● **Supplied entries**
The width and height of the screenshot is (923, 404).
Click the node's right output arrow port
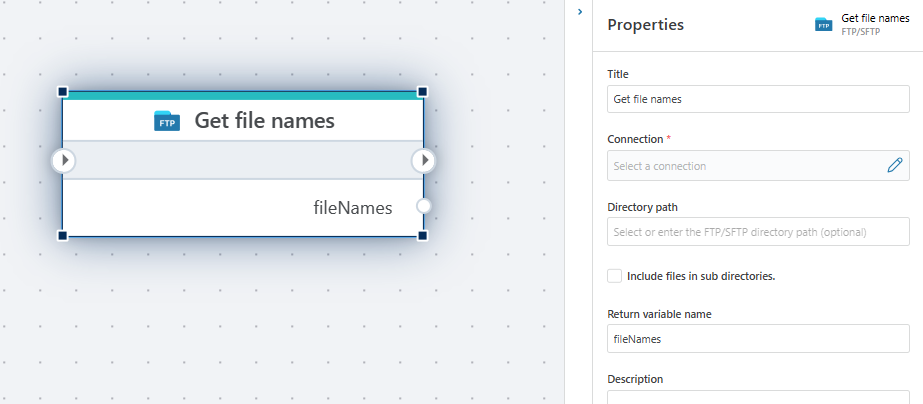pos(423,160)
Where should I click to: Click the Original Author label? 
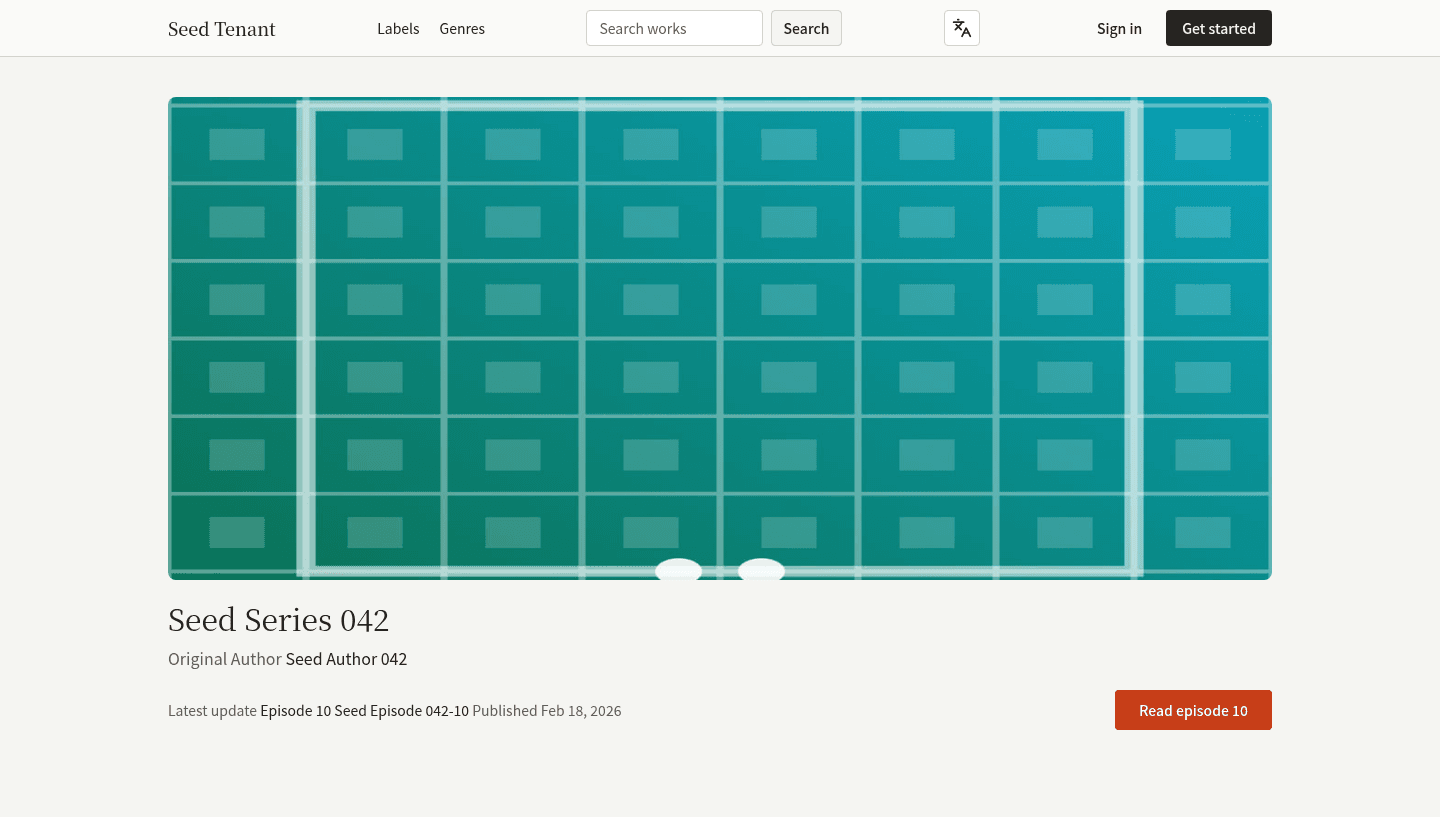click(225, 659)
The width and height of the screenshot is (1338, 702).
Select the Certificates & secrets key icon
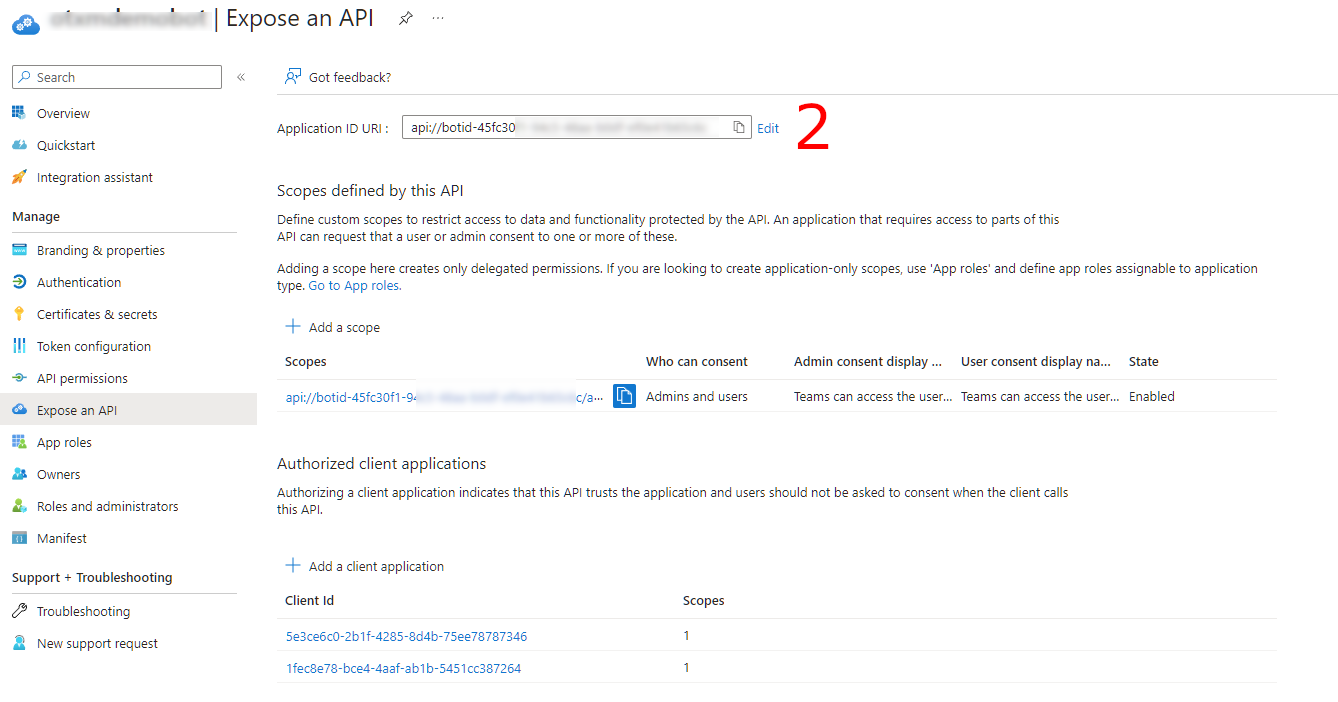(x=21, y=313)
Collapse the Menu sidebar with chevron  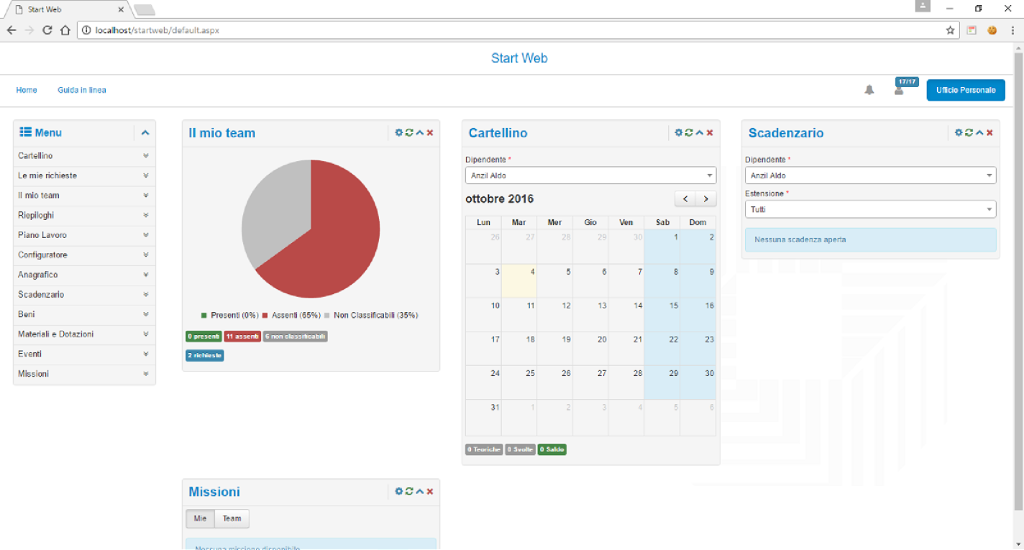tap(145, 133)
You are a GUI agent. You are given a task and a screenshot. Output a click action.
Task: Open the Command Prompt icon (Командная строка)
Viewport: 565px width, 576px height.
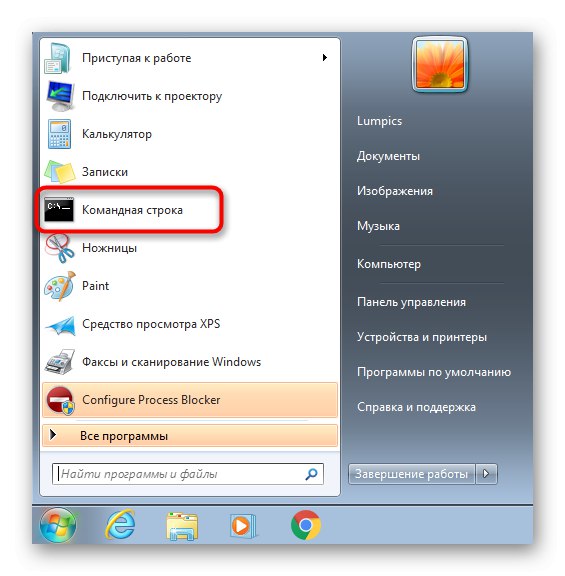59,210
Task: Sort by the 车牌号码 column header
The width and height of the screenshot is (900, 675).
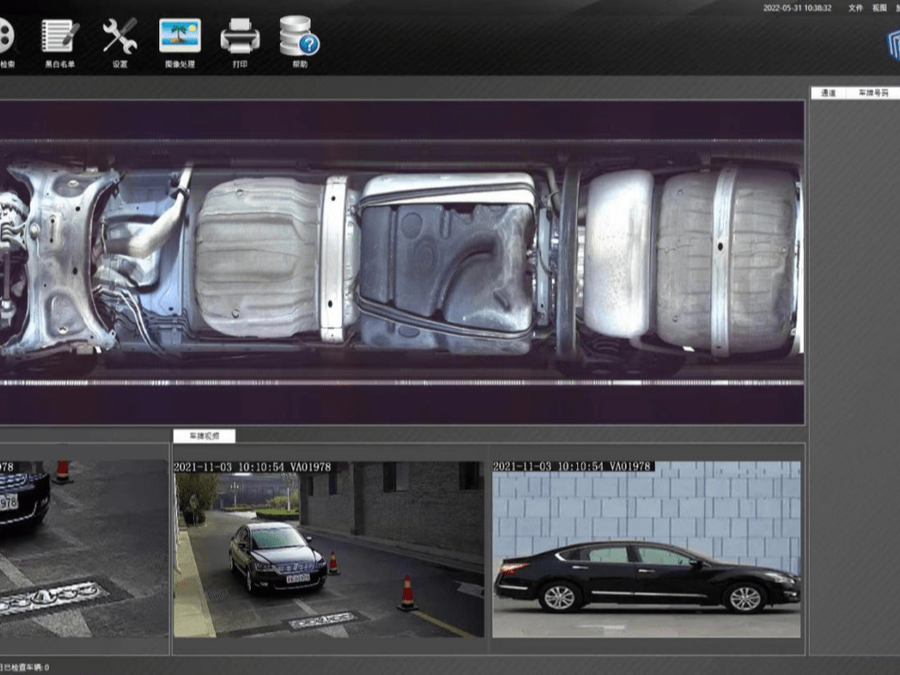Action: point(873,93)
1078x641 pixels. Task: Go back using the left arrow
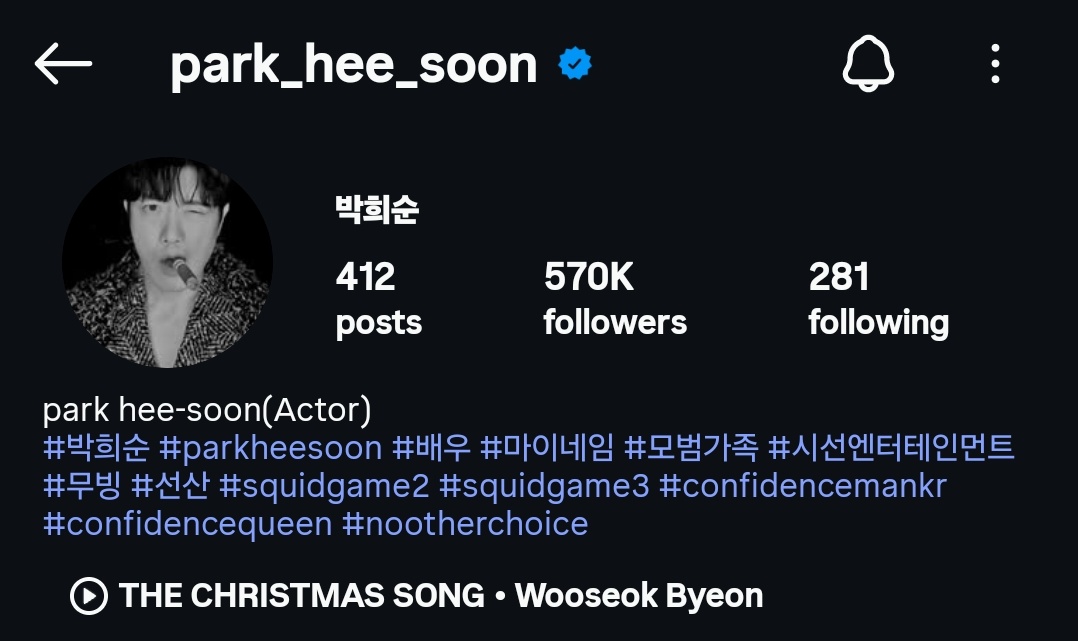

● **Work order**
Reproduce the material above exactly, but only from the line with "Task: Open the" through its last line, leaving pictures out.

● **Exercise answer**
Task: Open the Command Prompt icon (Командная строка)
Viewport: 565px width, 576px height.
59,210
Task: Sort by the 车牌号码 column header
The width and height of the screenshot is (900, 675).
Action: point(873,93)
1078x641 pixels. Task: Go back using the left arrow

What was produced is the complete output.